((
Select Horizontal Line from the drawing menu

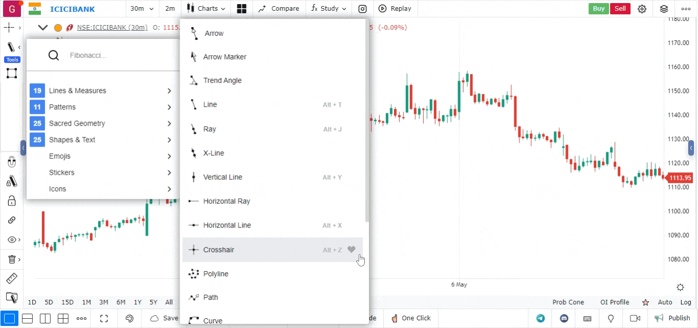tap(227, 225)
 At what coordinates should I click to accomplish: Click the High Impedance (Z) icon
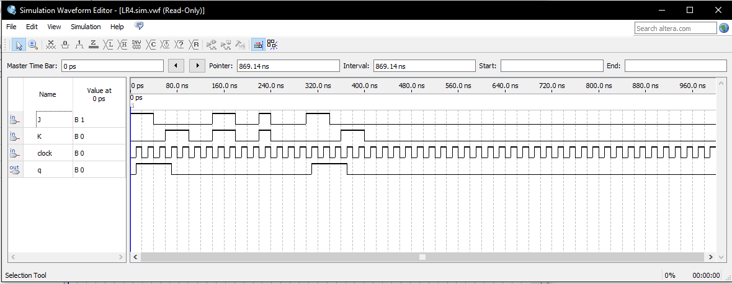click(94, 45)
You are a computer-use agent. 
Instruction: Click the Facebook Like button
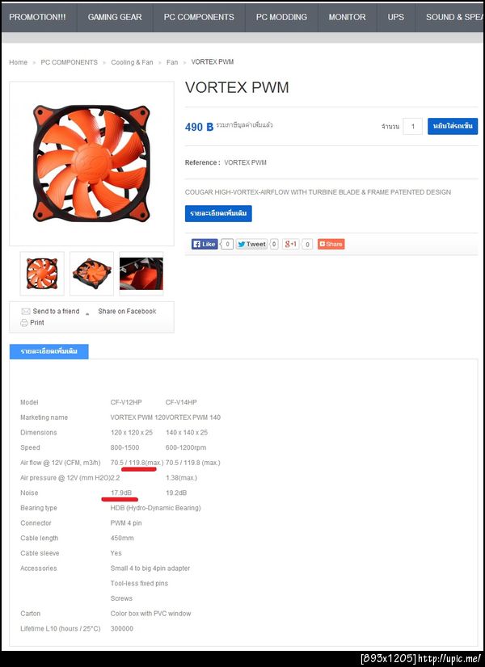coord(205,244)
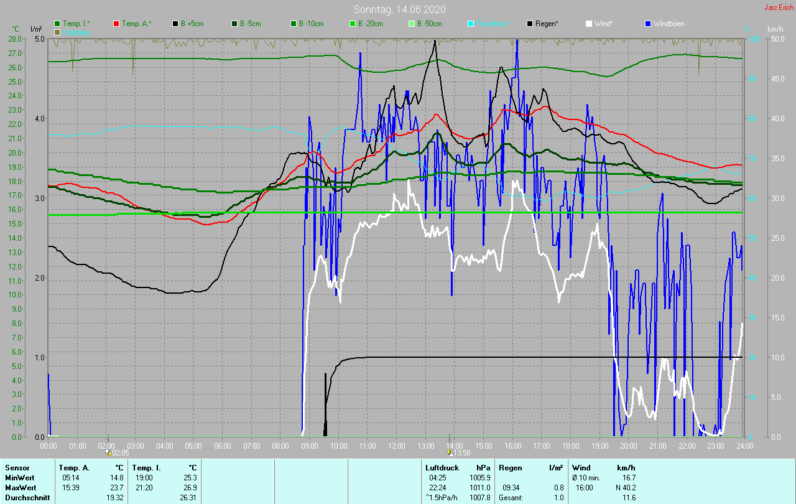Click the blue Windböen legend marker
Viewport: 796px width, 504px height.
[648, 24]
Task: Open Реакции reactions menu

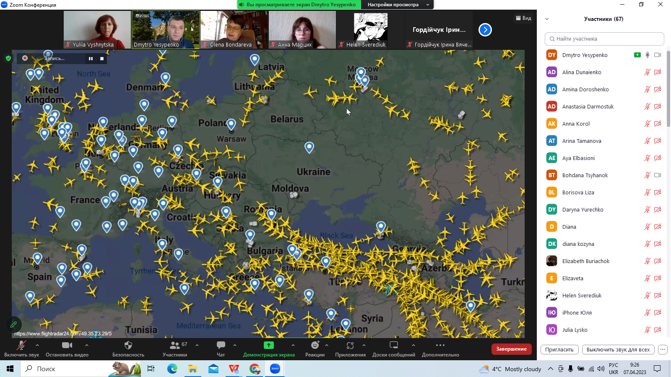Action: point(315,345)
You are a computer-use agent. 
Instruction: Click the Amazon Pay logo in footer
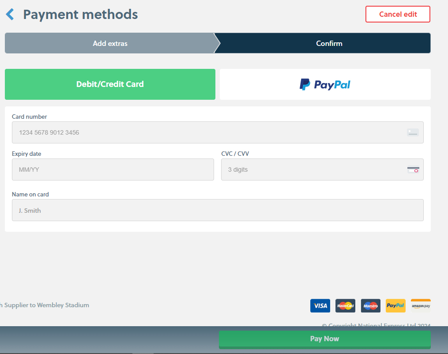[x=421, y=305]
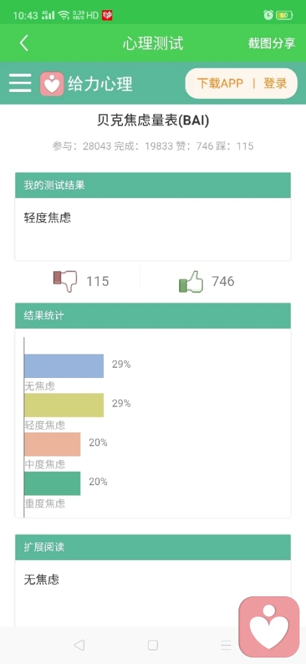The image size is (306, 664).
Task: Select 截图分享 to share screenshot
Action: click(x=272, y=43)
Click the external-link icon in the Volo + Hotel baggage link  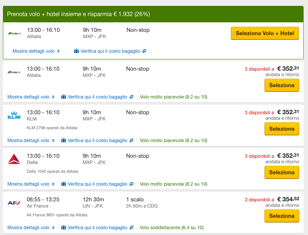[144, 51]
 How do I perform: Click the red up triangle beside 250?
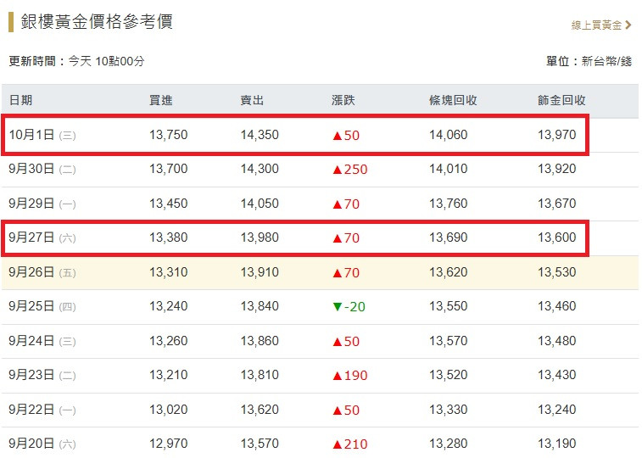pos(337,170)
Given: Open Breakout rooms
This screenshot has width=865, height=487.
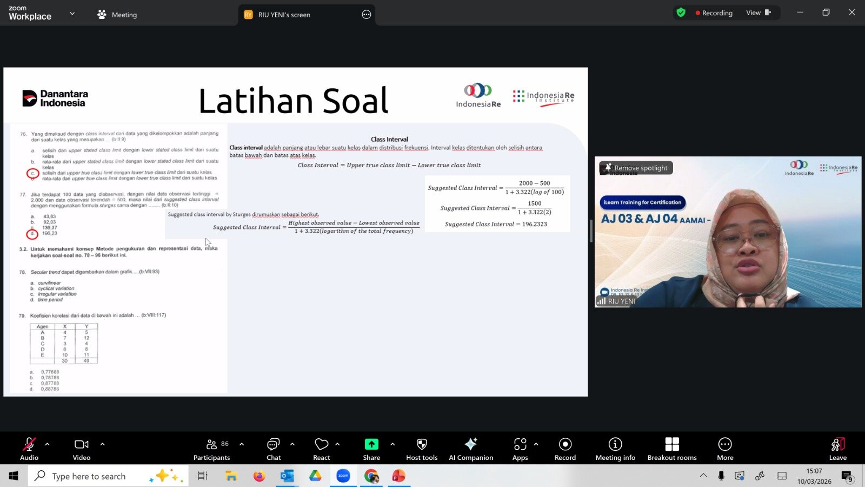Looking at the screenshot, I should pos(672,449).
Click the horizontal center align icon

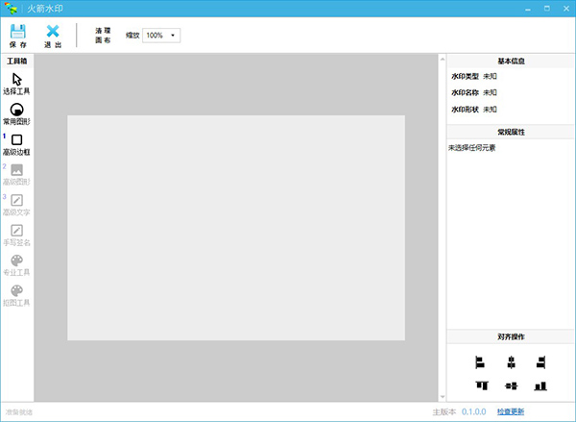(x=511, y=362)
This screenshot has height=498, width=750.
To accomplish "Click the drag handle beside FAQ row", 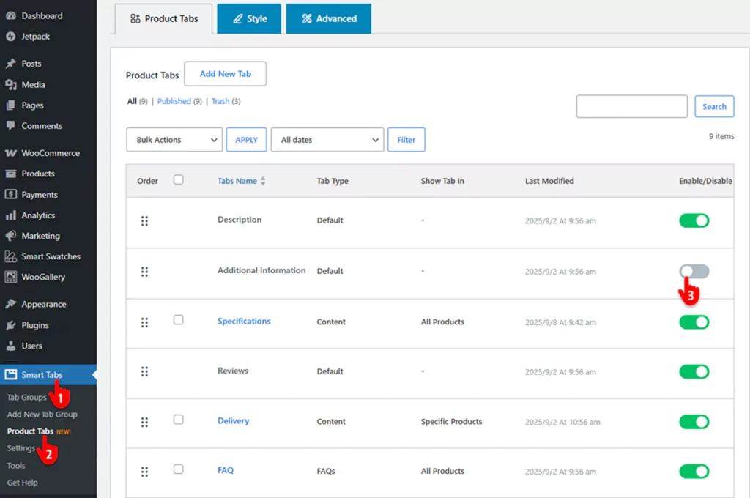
))
== Instructions to follow ==
Please give a word-for-word transcript of the lines from the one holding "Given: Open Breakout rooms" through the final line of the entries, both ends kept, with no pictures.

== Result below ==
Given: Open Breakout rooms
This screenshot has width=865, height=487.
Looking at the screenshot, I should pos(672,449).
Click the horizontal center align icon

(x=511, y=362)
This screenshot has height=498, width=750.
To accomplish "Click the drag handle beside FAQ row", 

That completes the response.